Collected data entries:
================

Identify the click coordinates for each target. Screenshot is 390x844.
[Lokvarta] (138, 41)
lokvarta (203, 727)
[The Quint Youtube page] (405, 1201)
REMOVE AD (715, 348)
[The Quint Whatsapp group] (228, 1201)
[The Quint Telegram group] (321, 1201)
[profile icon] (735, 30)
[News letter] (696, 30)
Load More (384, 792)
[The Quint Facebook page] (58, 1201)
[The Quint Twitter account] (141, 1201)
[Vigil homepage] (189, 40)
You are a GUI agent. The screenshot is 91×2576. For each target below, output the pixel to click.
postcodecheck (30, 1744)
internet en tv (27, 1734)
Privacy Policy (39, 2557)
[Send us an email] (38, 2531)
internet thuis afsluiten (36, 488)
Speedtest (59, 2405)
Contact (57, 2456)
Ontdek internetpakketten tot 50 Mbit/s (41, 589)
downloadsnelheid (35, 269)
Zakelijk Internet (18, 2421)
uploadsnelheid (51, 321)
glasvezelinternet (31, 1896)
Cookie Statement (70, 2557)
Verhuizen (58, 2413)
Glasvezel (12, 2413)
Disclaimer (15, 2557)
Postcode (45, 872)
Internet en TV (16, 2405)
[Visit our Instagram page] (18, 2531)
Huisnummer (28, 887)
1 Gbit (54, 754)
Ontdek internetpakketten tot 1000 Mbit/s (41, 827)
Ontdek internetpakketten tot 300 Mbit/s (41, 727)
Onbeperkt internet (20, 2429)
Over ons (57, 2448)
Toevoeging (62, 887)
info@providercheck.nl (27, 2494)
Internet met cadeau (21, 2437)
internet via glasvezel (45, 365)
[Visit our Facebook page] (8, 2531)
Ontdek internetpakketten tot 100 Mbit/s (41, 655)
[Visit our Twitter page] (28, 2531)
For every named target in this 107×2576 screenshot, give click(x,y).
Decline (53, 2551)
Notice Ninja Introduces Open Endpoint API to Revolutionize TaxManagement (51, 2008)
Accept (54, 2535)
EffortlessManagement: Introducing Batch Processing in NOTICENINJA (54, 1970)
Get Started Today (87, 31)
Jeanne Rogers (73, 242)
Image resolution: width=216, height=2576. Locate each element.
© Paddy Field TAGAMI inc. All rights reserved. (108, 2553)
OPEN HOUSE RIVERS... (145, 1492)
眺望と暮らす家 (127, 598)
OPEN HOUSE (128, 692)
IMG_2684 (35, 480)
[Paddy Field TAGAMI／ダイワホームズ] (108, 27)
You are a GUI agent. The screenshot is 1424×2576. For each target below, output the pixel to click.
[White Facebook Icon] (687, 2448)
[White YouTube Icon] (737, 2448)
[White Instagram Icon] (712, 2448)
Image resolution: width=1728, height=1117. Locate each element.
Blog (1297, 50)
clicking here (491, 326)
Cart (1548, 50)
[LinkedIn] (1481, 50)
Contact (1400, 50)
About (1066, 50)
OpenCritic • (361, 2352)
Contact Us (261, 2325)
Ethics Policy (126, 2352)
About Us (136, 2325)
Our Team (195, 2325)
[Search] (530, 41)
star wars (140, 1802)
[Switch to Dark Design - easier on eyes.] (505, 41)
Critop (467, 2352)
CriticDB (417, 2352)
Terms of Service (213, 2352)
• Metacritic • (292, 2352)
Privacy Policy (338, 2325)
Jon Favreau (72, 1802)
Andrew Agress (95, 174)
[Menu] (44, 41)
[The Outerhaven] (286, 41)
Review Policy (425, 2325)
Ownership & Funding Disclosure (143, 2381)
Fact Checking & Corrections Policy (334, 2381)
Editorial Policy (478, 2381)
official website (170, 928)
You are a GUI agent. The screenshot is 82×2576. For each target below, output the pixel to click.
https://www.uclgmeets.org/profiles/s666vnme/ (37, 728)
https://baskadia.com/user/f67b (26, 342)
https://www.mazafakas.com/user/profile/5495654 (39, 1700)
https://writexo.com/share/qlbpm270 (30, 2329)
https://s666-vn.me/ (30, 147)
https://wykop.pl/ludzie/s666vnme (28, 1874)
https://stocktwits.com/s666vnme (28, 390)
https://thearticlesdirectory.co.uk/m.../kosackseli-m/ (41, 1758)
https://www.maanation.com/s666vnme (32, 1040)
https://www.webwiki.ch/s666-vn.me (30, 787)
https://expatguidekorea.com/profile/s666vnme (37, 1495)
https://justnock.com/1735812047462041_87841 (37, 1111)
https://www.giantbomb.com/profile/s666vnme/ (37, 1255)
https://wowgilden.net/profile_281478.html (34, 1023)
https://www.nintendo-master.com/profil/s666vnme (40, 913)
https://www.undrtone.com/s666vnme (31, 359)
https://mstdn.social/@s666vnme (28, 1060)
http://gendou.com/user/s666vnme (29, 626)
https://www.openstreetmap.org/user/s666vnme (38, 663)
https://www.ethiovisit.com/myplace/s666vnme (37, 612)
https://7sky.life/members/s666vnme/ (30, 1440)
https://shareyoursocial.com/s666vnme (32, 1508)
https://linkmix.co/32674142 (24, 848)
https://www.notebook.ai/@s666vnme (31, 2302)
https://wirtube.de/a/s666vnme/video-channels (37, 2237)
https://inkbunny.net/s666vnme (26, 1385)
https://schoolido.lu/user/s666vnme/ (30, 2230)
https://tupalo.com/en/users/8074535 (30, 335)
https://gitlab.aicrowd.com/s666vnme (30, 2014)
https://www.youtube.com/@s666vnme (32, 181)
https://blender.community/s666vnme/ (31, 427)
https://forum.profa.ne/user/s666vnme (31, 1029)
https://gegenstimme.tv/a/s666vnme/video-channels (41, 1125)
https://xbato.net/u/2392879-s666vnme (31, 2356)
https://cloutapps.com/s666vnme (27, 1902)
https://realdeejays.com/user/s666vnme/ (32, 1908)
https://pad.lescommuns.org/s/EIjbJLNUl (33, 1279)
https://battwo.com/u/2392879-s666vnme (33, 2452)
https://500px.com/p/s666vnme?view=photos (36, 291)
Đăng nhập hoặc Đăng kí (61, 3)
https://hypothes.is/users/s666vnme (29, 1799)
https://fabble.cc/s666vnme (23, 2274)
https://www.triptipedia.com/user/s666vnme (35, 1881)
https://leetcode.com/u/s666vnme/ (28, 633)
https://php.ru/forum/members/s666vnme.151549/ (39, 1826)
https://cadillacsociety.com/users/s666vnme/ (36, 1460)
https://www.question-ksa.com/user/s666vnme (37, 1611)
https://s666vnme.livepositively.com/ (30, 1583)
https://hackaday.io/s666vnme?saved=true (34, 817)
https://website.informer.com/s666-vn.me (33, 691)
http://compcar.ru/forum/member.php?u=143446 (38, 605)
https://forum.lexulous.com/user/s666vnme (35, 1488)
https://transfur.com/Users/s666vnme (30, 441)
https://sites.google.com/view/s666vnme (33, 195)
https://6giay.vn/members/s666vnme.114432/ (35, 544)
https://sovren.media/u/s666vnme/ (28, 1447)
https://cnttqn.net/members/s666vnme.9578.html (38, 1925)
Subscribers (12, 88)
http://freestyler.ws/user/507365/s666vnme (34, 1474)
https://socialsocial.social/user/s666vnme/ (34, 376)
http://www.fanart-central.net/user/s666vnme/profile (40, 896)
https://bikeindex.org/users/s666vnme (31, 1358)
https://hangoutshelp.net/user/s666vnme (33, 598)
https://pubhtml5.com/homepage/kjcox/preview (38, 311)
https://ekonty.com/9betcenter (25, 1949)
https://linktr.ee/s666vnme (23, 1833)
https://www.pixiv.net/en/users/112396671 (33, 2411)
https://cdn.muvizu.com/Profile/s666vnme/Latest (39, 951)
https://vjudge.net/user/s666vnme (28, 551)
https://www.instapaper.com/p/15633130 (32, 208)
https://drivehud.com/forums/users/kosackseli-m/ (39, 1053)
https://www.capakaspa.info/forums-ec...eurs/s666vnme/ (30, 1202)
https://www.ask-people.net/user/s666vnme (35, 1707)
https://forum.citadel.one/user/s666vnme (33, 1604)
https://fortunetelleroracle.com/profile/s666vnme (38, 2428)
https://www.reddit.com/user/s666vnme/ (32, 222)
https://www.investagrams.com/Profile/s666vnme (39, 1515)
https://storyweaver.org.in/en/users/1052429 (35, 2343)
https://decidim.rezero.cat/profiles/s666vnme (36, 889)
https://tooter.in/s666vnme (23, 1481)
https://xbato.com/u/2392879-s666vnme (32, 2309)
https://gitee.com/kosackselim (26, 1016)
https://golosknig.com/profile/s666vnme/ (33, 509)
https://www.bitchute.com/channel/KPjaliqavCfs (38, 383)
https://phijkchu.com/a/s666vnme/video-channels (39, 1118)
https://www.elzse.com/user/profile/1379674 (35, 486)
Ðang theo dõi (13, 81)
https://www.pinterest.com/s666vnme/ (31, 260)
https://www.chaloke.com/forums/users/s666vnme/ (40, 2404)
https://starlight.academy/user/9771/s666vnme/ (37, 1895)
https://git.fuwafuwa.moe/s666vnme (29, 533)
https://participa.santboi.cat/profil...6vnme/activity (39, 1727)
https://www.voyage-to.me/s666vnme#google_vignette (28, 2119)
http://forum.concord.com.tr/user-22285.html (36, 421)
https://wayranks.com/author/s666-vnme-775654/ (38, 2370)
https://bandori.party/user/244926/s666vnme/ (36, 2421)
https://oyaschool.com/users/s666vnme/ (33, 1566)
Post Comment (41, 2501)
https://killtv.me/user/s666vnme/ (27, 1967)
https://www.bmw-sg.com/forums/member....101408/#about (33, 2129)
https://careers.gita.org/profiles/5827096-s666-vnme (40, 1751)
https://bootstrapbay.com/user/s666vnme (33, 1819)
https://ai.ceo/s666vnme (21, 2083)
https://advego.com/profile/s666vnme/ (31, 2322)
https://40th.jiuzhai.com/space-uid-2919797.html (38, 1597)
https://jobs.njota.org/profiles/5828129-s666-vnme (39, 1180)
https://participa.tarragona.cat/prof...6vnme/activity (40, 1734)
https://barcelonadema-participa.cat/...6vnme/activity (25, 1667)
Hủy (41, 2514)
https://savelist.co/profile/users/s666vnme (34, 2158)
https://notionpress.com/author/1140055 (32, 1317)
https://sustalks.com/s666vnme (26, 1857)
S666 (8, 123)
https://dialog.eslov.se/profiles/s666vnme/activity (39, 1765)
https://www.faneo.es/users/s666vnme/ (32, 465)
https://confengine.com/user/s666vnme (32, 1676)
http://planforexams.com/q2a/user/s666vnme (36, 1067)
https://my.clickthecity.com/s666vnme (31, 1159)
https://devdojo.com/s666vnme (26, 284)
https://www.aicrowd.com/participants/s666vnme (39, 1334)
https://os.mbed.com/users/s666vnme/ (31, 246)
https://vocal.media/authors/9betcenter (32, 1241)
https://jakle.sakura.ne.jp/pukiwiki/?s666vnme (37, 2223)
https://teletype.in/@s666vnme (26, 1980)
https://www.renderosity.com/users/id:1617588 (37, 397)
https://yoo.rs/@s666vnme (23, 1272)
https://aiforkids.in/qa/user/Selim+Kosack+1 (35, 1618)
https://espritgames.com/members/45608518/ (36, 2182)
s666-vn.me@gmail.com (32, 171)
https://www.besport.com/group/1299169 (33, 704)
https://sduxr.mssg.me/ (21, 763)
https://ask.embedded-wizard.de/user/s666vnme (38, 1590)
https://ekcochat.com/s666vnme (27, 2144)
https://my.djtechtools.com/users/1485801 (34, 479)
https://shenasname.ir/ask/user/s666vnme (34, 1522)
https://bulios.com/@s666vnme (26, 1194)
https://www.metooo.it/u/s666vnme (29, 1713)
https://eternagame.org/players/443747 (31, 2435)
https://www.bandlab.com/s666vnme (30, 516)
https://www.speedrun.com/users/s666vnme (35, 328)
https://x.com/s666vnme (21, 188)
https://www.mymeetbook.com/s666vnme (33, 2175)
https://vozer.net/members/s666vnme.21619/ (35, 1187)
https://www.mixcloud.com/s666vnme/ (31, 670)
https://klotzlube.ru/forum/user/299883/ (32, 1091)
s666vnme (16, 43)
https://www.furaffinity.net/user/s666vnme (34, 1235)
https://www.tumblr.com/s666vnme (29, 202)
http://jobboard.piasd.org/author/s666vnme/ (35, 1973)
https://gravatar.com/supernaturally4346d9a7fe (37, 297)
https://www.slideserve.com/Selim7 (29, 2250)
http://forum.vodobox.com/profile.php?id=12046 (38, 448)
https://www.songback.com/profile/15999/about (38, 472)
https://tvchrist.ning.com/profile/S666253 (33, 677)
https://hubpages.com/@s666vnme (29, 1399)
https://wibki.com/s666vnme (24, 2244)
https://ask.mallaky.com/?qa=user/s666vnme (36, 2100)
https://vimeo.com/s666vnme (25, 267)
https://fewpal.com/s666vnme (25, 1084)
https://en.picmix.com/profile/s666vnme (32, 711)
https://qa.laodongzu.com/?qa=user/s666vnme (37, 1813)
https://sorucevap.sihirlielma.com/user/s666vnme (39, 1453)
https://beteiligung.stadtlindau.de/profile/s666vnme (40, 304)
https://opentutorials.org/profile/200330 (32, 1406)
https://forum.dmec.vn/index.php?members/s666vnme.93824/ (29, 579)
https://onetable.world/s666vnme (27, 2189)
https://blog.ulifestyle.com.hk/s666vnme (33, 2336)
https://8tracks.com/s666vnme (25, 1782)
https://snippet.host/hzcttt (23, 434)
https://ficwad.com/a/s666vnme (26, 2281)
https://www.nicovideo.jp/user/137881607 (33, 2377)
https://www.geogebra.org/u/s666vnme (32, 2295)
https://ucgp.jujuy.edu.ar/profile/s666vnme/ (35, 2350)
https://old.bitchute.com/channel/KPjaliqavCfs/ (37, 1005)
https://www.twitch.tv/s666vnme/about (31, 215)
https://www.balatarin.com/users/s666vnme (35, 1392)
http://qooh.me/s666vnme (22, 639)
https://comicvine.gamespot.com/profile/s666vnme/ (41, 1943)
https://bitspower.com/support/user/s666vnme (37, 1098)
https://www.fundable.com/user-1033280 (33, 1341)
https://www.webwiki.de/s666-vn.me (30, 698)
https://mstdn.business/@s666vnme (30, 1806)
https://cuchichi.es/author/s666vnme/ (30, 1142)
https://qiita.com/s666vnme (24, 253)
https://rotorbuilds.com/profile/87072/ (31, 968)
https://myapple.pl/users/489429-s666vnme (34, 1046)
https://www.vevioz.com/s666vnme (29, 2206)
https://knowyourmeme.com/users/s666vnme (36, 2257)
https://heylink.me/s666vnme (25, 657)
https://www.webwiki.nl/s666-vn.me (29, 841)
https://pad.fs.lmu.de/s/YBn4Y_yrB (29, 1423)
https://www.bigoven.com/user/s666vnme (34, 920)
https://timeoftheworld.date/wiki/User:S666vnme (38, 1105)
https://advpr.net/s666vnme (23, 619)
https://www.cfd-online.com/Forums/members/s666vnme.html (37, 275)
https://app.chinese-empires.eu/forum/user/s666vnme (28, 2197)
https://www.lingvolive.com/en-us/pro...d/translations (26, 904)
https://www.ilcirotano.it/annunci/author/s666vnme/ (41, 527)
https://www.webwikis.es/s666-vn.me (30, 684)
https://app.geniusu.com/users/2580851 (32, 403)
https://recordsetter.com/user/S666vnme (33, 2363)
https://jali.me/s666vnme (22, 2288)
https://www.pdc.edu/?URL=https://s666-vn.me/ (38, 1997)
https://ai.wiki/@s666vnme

================

== Exercise ==
As the answer, set down only the lines from the data above between the one holding "https://gitlab.aicrowd.com/s666vnme (30, 2014)" and the one holding "Đăng nhập hoặc Đăng kí (61, 3)", inclusive, exactly as they read.

== Written reply ==
https://gitlab.aicrowd.com/s666vnme (30, 2014)
https://www.youtube.com/@s666vnme (32, 181)
https://blender.community/s666vnme/ (31, 427)
https://forum.profa.ne/user/s666vnme (31, 1029)
https://gegenstimme.tv/a/s666vnme/video-channels (41, 1125)
https://xbato.net/u/2392879-s666vnme (31, 2356)
https://cloutapps.com/s666vnme (27, 1902)
https://realdeejays.com/user/s666vnme/ (32, 1908)
https://pad.lescommuns.org/s/EIjbJLNUl (33, 1279)
https://battwo.com/u/2392879-s666vnme (33, 2452)
https://500px.com/p/s666vnme?view=photos (36, 291)
Đăng nhập hoặc Đăng kí (61, 3)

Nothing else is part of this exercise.